An important open source article from Loru et al:
Significance
Large
Language Models (LLMs) are used in evaluative tasks across domains.
Yet, what appears as alignment with human or expert judgments may
conceal a deeper shift in how “judgment” itself is operationalized.
Using news outlets as a controlled benchmark, we compare six LLMs to
expert ratings and human evaluations under an identical, structured
framework. While models often match expert outputs, our results suggest
that they may rely on lexical associations and statistical priors rather
than contextual reasoning or normative criteria. We term this
divergence epistemia: the illusion of knowledge emerging when surface
plausibility replaces verification. Our findings suggest not only
performance asymmetries but also a shift in the heuristics underlying
evaluative processes, raising fundamental questions about delegating
judgment to LLMs.
Abstract
Large
Language Models (LLMs) are increasingly embedded in evaluative
processes, from information filtering to assessing and addressing
knowledge gaps through explanation and credibility judgments. This
raises the need to examine how such evaluations are built, what
assumptions they rely on, and how their strategies diverge from those of
humans.
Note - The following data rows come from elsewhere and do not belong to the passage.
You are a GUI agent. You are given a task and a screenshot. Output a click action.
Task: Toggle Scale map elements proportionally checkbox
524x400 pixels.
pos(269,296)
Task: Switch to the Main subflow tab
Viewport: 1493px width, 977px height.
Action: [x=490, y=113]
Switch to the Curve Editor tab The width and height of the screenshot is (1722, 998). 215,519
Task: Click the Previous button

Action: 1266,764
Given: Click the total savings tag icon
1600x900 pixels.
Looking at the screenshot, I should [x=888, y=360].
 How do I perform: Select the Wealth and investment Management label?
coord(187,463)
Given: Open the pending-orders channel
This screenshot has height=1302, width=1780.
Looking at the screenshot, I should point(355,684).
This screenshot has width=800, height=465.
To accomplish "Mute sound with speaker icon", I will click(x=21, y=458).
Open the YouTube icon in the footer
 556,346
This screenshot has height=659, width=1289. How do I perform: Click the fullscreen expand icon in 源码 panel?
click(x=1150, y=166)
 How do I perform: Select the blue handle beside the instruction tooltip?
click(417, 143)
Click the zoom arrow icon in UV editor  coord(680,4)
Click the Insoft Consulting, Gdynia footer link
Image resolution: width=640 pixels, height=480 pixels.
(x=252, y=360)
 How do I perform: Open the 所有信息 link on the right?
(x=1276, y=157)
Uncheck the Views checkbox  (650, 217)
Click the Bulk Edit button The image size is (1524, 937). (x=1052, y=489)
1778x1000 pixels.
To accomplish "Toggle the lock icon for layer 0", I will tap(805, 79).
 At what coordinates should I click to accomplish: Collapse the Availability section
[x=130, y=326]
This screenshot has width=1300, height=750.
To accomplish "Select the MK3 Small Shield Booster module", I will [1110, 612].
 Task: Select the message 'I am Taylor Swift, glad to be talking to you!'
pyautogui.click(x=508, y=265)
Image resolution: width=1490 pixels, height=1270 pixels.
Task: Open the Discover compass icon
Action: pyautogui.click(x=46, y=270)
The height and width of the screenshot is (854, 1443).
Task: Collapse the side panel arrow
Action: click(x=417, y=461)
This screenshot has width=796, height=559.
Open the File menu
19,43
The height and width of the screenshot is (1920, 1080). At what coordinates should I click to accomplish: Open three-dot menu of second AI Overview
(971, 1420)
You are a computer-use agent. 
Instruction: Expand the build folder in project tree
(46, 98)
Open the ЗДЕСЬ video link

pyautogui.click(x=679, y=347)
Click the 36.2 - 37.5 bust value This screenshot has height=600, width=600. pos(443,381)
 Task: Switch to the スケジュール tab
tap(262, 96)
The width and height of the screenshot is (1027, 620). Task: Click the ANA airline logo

We benchmark six LLMs against expert ratings—NewsGuard and
Media Bias/Fact Check—and against human judgments collected through a
controlled experiment. We use news domains purely as a controlled
benchmark for evaluative tasks, focusing on the underlying mechanisms
rather than on news classification per se. To enable direct comparison,
we implement a structured agentic framework in which both models and
nonexpert participants follow the same evaluation procedure: selecting
criteria, retrieving content, and producing justifications. Despite
output alignment, our findings show consistent differences in the
observable criteria guiding model evaluations, suggesting that lexical
associations and statistical priors could influence evaluations in ways
that differ from contextual reasoning. This reliance is associated with
systematic effects: political asymmetries and a tendency to confuse
linguistic form with epistemic reliability—a dynamic we term epistemia,
the illusion of knowledge that emerges when surface plausibility
replaces verification. Indeed, delegating judgment to such systems may
affect the heuristics underlying evaluative processes, suggesting a
shift from normative reasoning toward pattern-based approximation and
raising open questions about the role of LLMs in evaluative processes.